● Data provided
┄┄┄┄┄┄

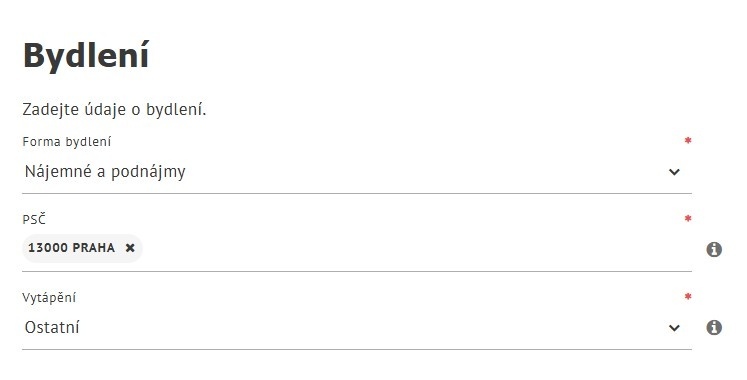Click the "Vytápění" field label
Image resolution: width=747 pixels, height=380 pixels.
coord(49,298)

┄┄┄┄┄┄

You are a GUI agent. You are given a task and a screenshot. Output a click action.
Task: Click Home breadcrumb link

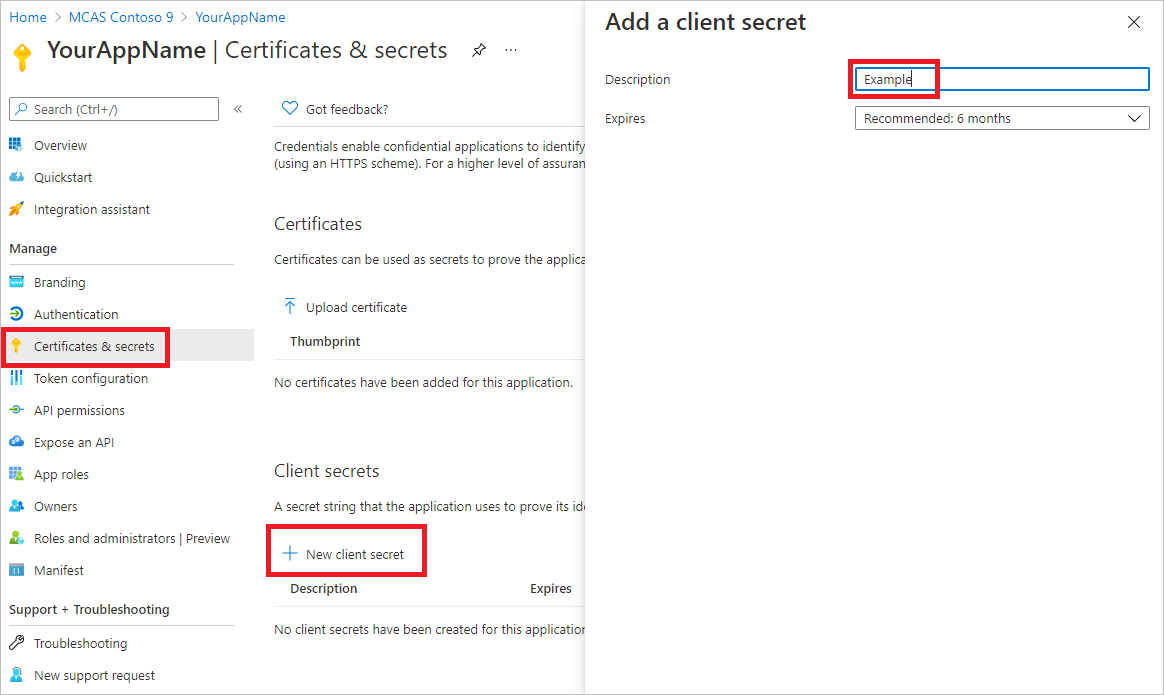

┄┄┄┄┄┄

● What this task involves
Extract the lines of the preceding material that run from the line with "You are a GUI" through the line with "Task: Click Home breadcrumb link", inclusive, reproducing them exactly and adding nothing.

● Exercise result
You are a GUI agent. You are given a task and a screenshot. Output a click action.
Task: Click Home breadcrumb link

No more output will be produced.